どうやら「やめないでPure」や「愛されるより愛したい」etc…をかけたみたいやねんけど…頼むからフツーのプレゼントにしてくれへんかなぁ。というのが俺のホンマの気持ちや。しかもご丁寧に全部最後に『剛』とサイン入り。…抜かりのない奴っちゃ。

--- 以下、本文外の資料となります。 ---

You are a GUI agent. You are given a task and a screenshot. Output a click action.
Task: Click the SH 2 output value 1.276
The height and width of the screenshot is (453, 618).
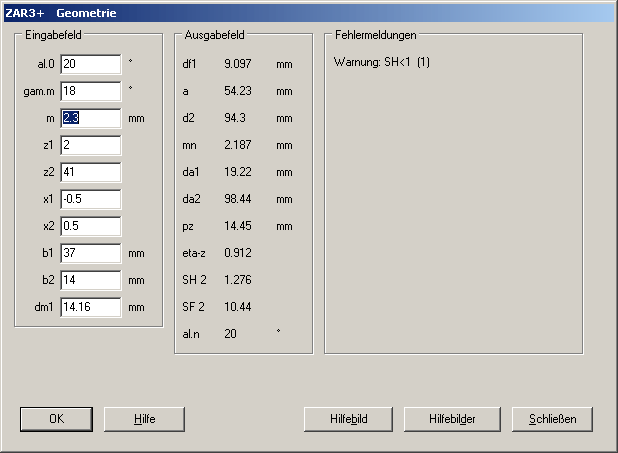[238, 279]
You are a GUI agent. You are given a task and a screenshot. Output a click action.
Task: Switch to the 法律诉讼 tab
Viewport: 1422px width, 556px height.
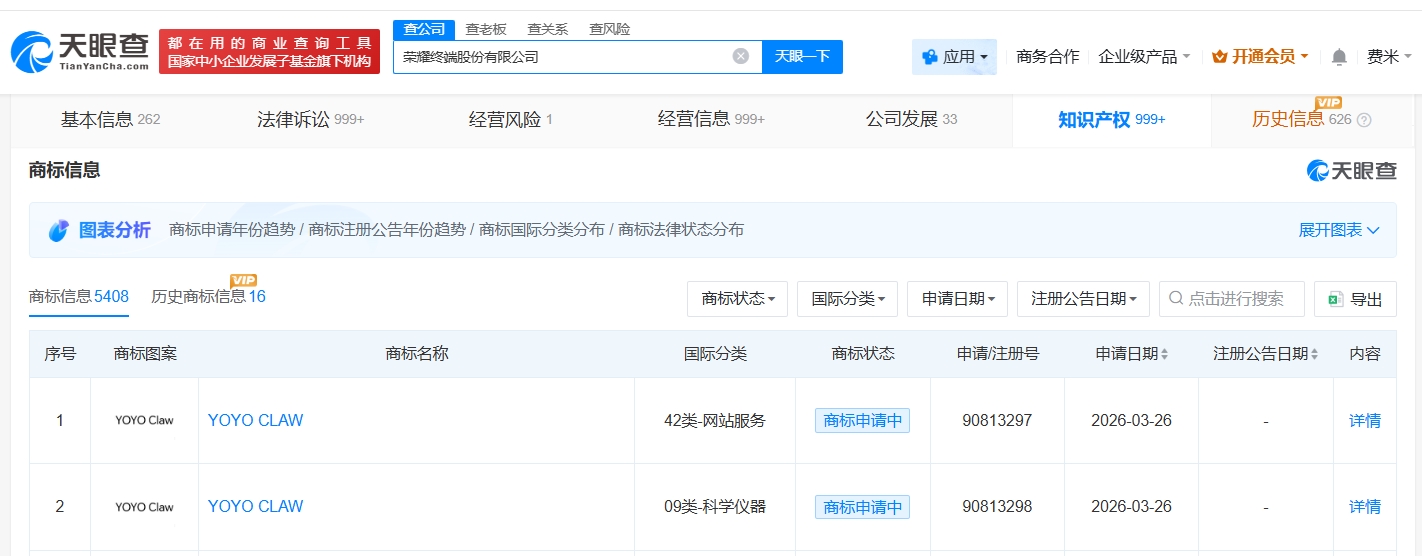tap(310, 120)
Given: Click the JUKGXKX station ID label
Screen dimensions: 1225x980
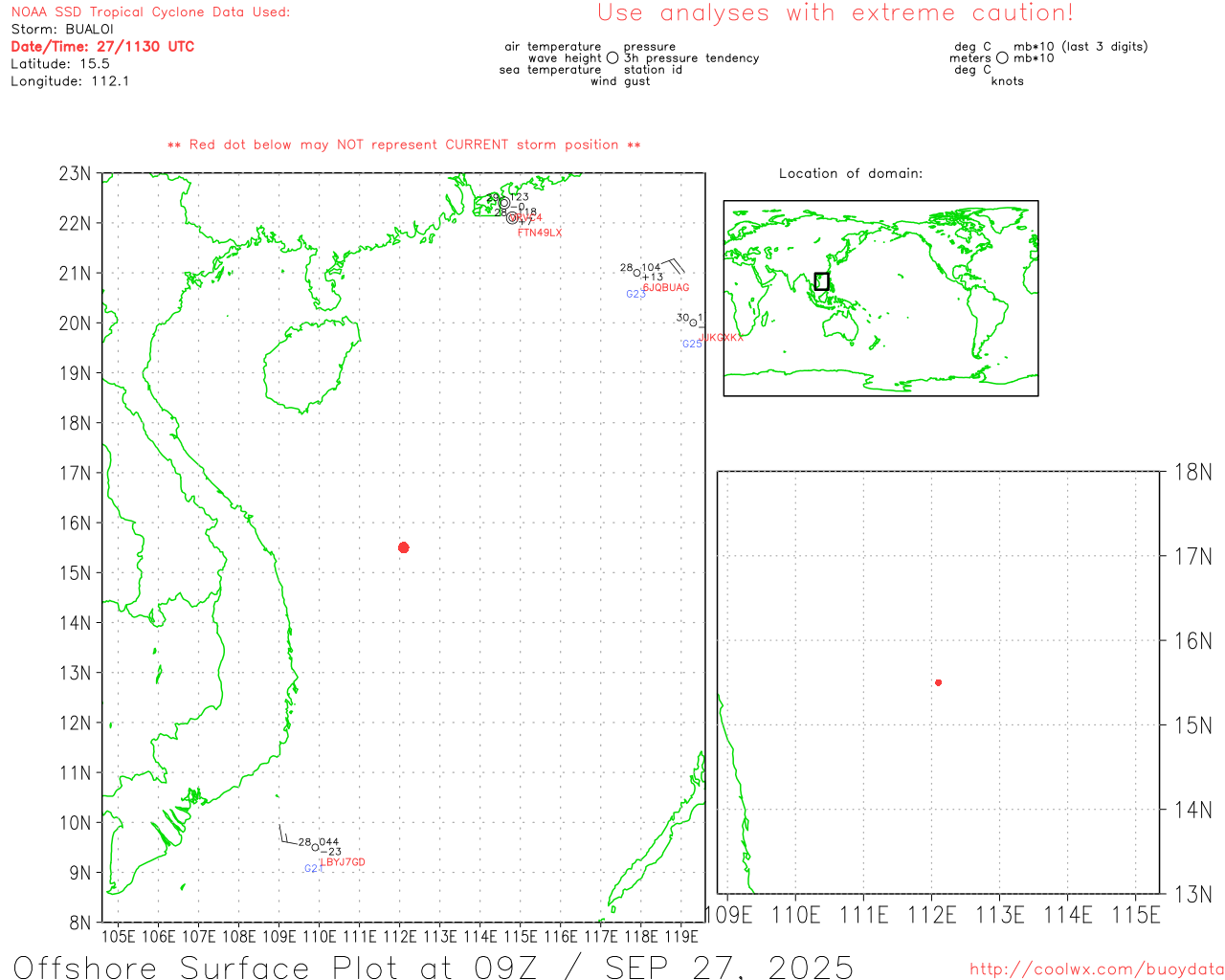Looking at the screenshot, I should 721,338.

ホンマ…剛はおかしなモンばっかり俺に寄越してくんねん。
ま、俺も毎年のことやから?今年は何やろなって楽しみなとこもあんねんけど。
出来たら…3日くらい剛好き放題みたいな…そんなんあったらええのになぁ。
なんで3日なん?
っていうツッコミは却下やで。
なんとなく…3日くらいって頭に浮かんだダケやねん。
3日間ずーっと剛と一緒に過ごすんがええなぁって。
俺らあまり外出せぇへんから、どっちかの家でぐだぐだ過ごすんもアリやけど…剛の大好きな奈良を一緒に歩いてみたい。
なんでかって?
BSでなんやらやってるやん?
あれな、仏師とかいろいろ出てくんねんけど、大好きな奈良の話すんの嬉しくてしゃあないんやろな…剛のヤツ、始終ニコニコ笑顔やねん。
妬けるわ。
おまけに、仏師のお兄ちゃんめっさオトコ前やし…。
ああ…俺以外のオトコの前でそんな可愛い顔見せんとって!
心の狭いヤツやなって怒られんのわかってんねんけど…そらしゃあないわ。
側にいたいけど…おられへんねんもん。
また舞台始まるし…。
やから…一緒に奈良歩いて一緒に共感したい。
光一は口を尖らせてため息をつくと、隣で寝ている剛を抱き寄せた。
無垢な表情の寝顔とは裏腹に、白い肌には情事の名残を思わせる痕が点々と散らばっている。
そのアンバランスさに惹かれる。
人差し指で自分がつけたそのひとつをそっと撫でてみた。
「ん…」
鼻にかかった甘えた声が剛の唇から漏れ出た。
光一しか知らない剛の無防備な声と姿に口元が緩む。
寂しがりやの恋人は笑いを好む。
それは、自分が笑っていたいというあらわれだ。
毎年のおかしなプレゼントは、相手と一緒に笑いたい、共有したいという願いなのだ、と光一は思う。
来年も…笑って誕生日迎えさせてな。
光一は寝てる剛の頬に軽くキスをした。